_How to complete this task_
Nothing but an exact reproduction of the records, pictures excluded, should be returned.

# # # # #

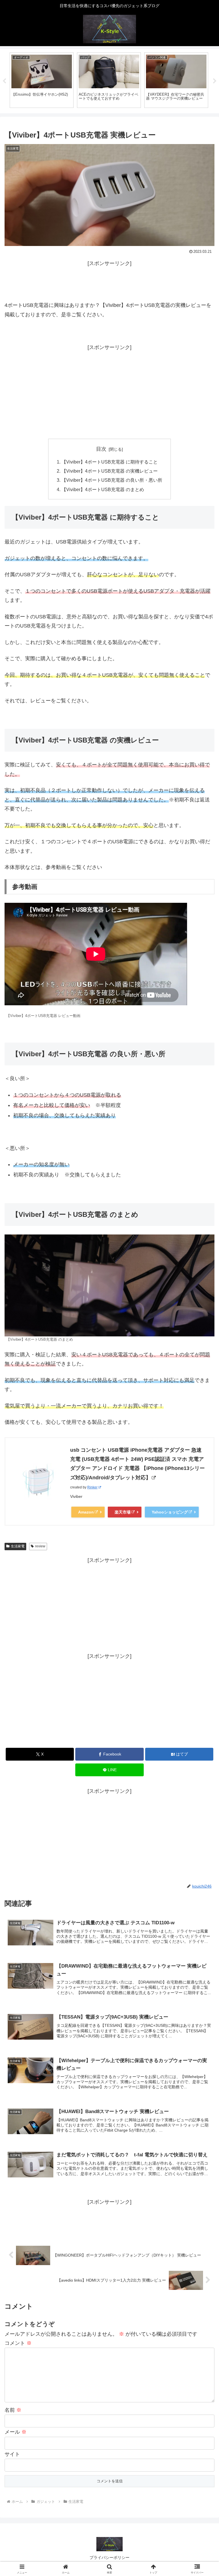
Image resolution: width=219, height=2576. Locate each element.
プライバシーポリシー (109, 2557)
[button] (202, 1451)
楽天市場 (123, 1512)
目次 (101, 449)
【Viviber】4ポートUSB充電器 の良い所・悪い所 (112, 480)
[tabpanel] (42, 80)
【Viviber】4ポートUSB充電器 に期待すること (110, 461)
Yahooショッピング (170, 1512)
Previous (4, 81)
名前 (13, 2410)
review (40, 1546)
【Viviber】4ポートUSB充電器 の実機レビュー (110, 470)
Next (215, 81)
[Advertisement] (109, 281)
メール (16, 2432)
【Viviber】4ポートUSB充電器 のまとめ (103, 489)
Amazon (86, 1512)
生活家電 (18, 1546)
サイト (12, 2454)
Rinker (92, 1487)
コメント (18, 2343)
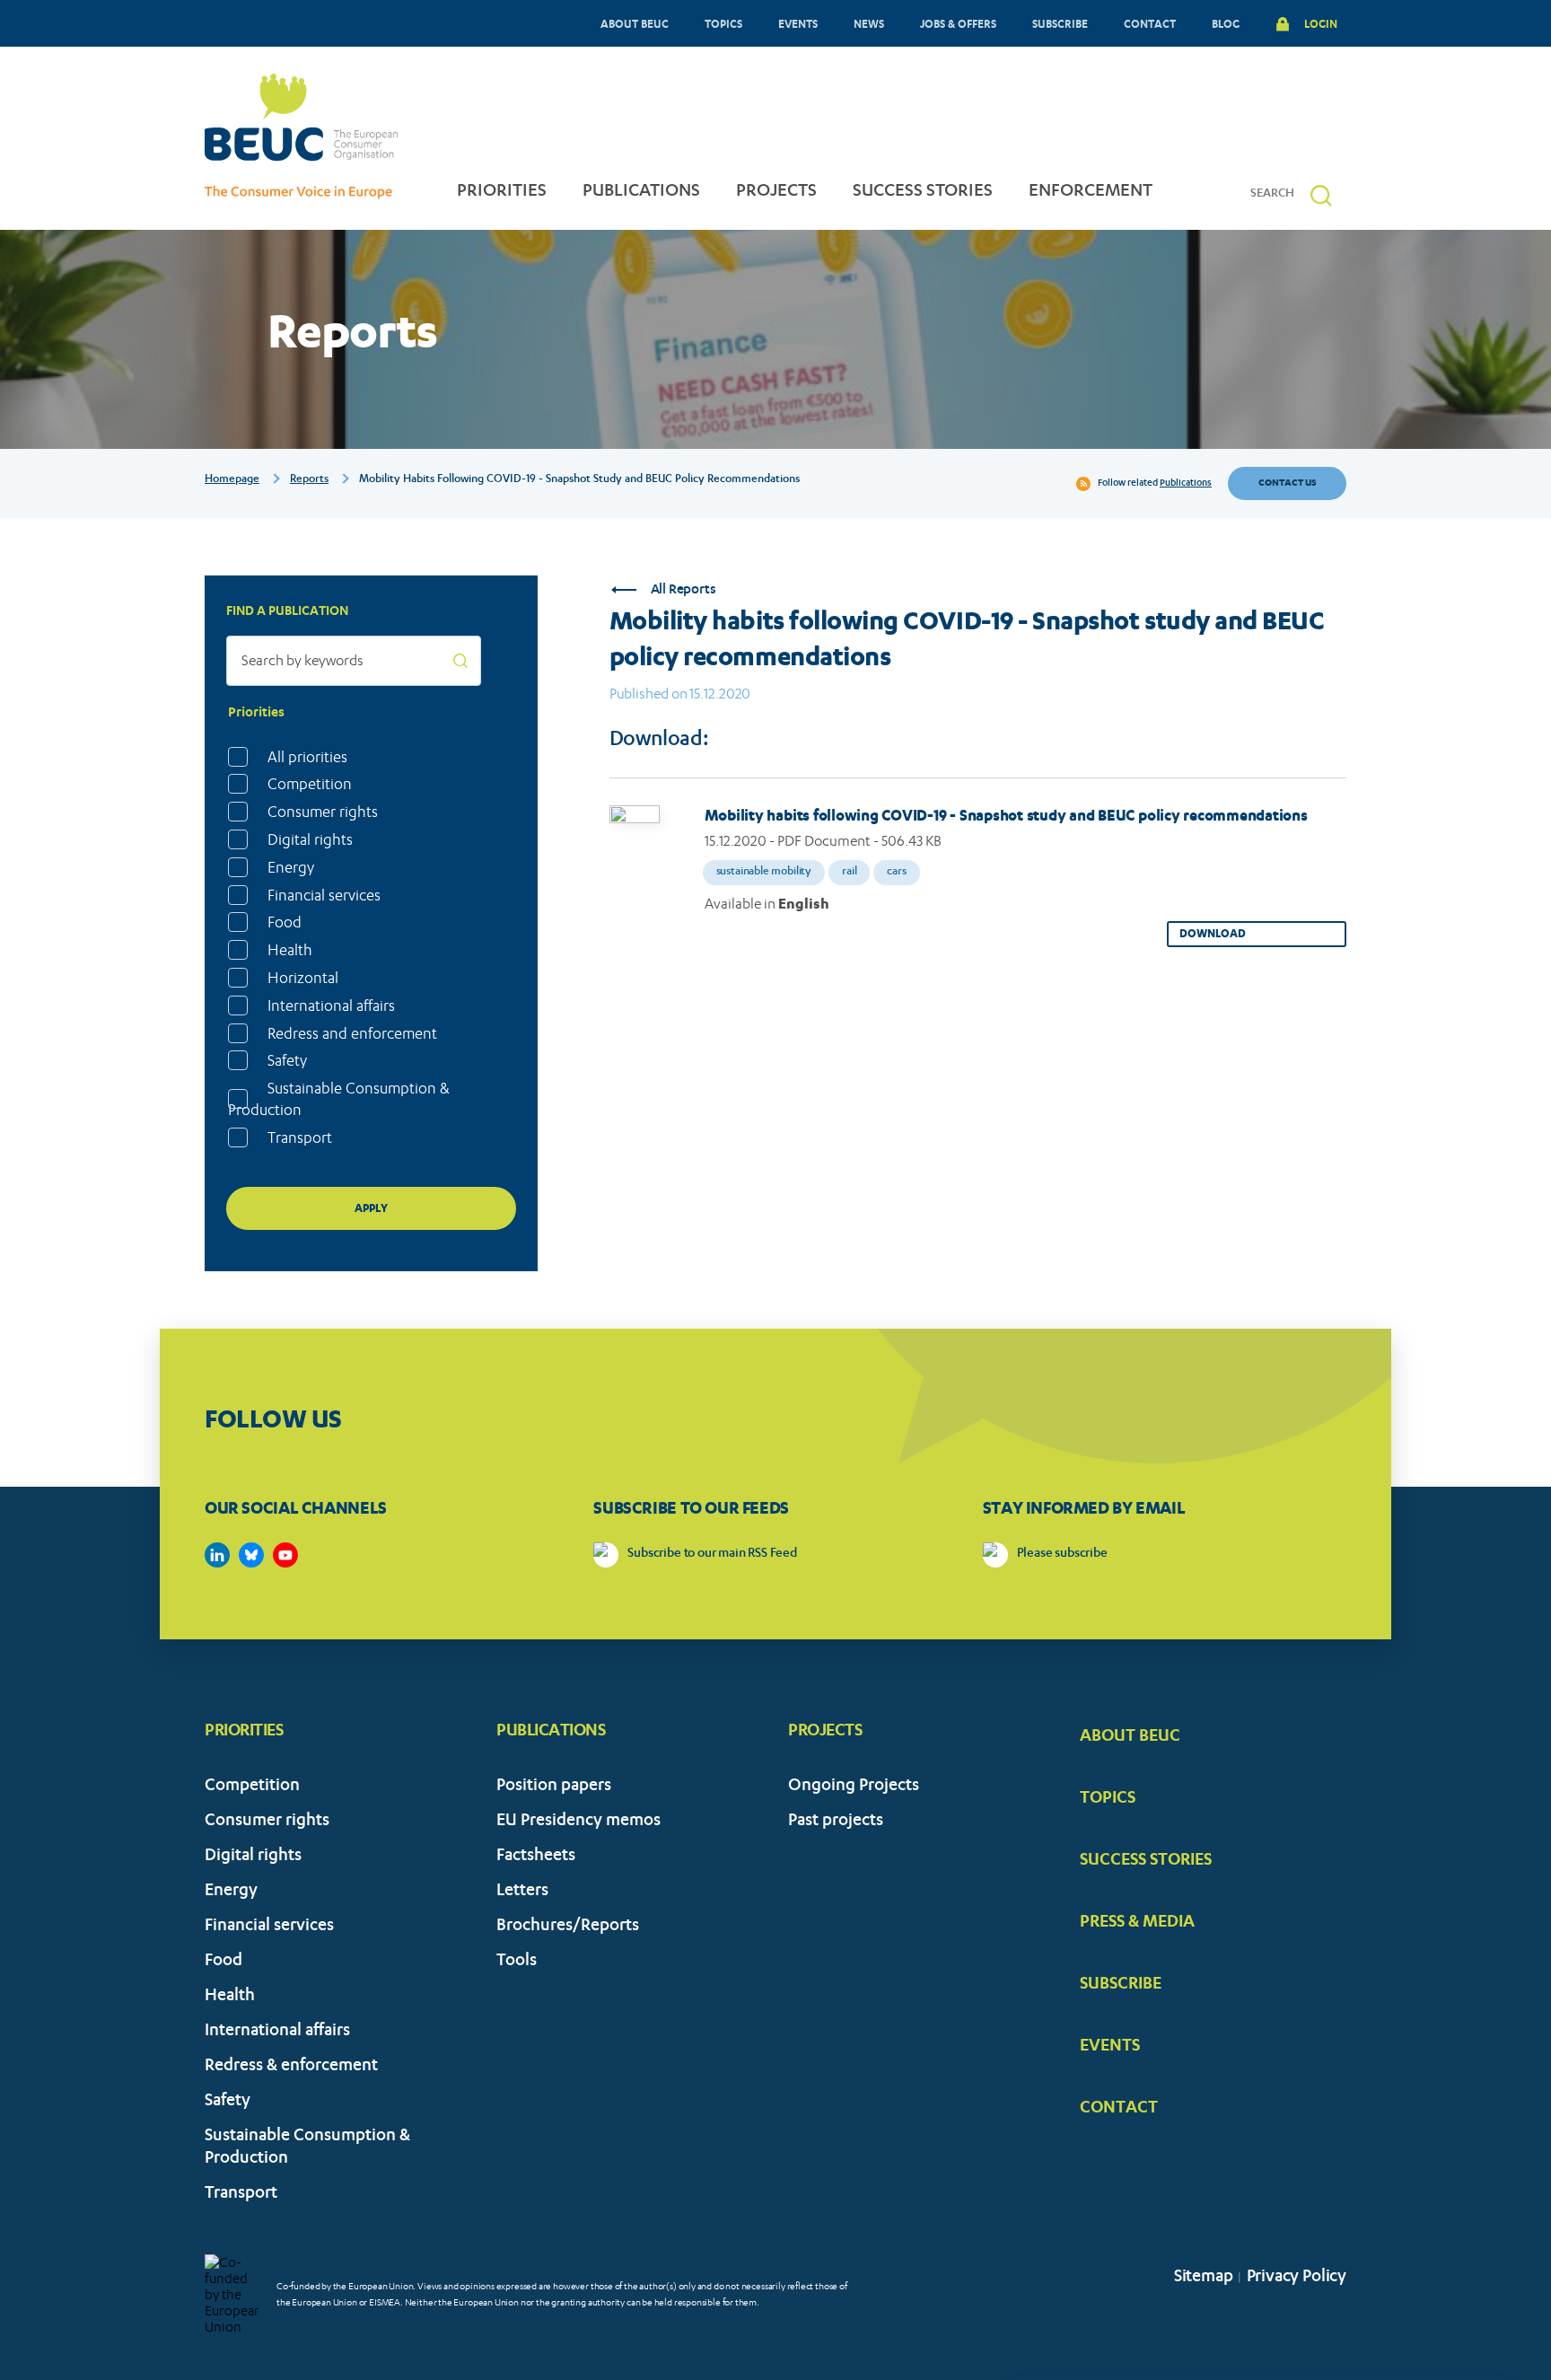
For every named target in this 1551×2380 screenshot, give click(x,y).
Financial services (324, 895)
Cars (896, 872)
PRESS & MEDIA (1137, 1920)
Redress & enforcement (291, 2067)
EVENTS (798, 23)
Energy (290, 867)
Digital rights (310, 839)
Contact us (1287, 482)
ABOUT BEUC (634, 23)
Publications (1186, 484)
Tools (516, 1962)
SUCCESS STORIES (923, 192)
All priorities (307, 757)
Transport (299, 1137)
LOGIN (1320, 23)
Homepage (232, 479)
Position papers (553, 1787)
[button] (1321, 195)
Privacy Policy (1296, 2278)
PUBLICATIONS (641, 192)
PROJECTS (776, 192)
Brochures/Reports (567, 1927)
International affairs (331, 1005)
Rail (849, 872)
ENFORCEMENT (1090, 192)
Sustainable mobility (763, 872)
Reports (309, 479)
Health (289, 950)
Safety (287, 1060)
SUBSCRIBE (1060, 23)
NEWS (869, 23)
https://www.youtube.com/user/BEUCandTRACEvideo (285, 1555)
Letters (522, 1892)
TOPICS (723, 23)
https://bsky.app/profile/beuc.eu (251, 1555)
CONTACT (1150, 23)
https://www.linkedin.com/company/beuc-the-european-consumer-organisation (217, 1555)
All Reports (683, 590)
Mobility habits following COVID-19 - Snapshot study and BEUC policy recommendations (1006, 814)
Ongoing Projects (853, 1787)
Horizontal (302, 978)
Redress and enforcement (352, 1033)
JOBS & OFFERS (958, 23)
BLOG (1226, 23)
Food (284, 922)
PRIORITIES (502, 192)
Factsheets (535, 1857)
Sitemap (1203, 2278)
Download (1212, 933)
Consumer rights (322, 812)
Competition (309, 784)
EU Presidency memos (578, 1822)
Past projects (835, 1822)
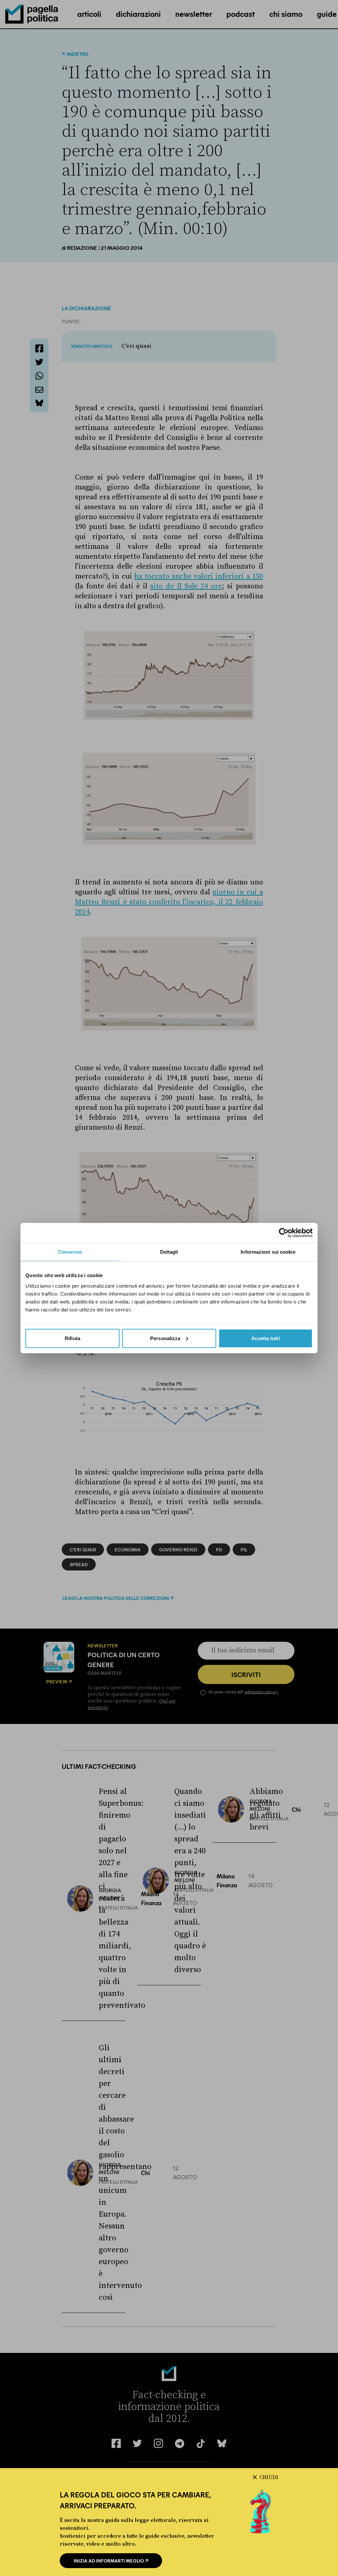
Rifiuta (72, 1338)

# # # # #

_Exercise output_
Image resolution: width=219, height=2576. Locate each element.
プライバシーポリシー (109, 2557)
[button] (202, 1451)
楽天市場 (123, 1512)
目次 (101, 449)
【Viviber】4ポートUSB充電器 の良い所・悪い所 (112, 480)
[tabpanel] (42, 80)
【Viviber】4ポートUSB充電器 に期待すること (110, 461)
Yahooショッピング (170, 1512)
Previous (4, 81)
名前 (13, 2410)
review (40, 1546)
【Viviber】4ポートUSB充電器 の実機レビュー (110, 470)
Next (215, 81)
[Advertisement] (109, 281)
メール (16, 2432)
【Viviber】4ポートUSB充電器 のまとめ (103, 489)
Amazon (86, 1512)
生活家電 (18, 1546)
サイト (12, 2454)
Rinker (92, 1487)
コメント (18, 2343)
For every named target in this 1551×2380 screenshot, give click(x,y).
Financial services (324, 895)
Cars (896, 872)
PRESS & MEDIA (1137, 1920)
Redress & enforcement (291, 2067)
EVENTS (798, 23)
Energy (290, 867)
Digital rights (310, 839)
Contact us (1287, 482)
ABOUT BEUC (634, 23)
Publications (1186, 484)
Tools (516, 1962)
SUCCESS STORIES (923, 192)
All priorities (307, 757)
Transport (299, 1137)
LOGIN (1320, 23)
Homepage (232, 479)
Position papers (553, 1787)
[button] (1321, 195)
Privacy Policy (1296, 2278)
PUBLICATIONS (641, 192)
PROJECTS (776, 192)
Brochures/Reports (567, 1927)
International affairs (331, 1005)
Rail (849, 872)
ENFORCEMENT (1090, 192)
Sustainable mobility (763, 872)
Reports (309, 479)
Health (289, 950)
Safety (287, 1060)
SUBSCRIBE (1060, 23)
NEWS (869, 23)
https://www.youtube.com/user/BEUCandTRACEvideo (285, 1555)
Letters (522, 1892)
TOPICS (723, 23)
https://bsky.app/profile/beuc.eu (251, 1555)
CONTACT (1150, 23)
https://www.linkedin.com/company/beuc-the-european-consumer-organisation (217, 1555)
All Reports (683, 590)
Mobility habits following COVID-19 - Snapshot study and BEUC policy recommendations (1006, 814)
Ongoing Projects (853, 1787)
Horizontal (302, 978)
Redress and enforcement (352, 1033)
JOBS & OFFERS (958, 23)
BLOG (1226, 23)
Food (284, 922)
PRIORITIES (502, 192)
Factsheets (535, 1857)
Sitemap (1203, 2278)
Download (1212, 933)
Consumer rights (322, 812)
Competition (309, 784)
EU Presidency memos (578, 1822)
Past projects (835, 1822)
Rifiuta (72, 1338)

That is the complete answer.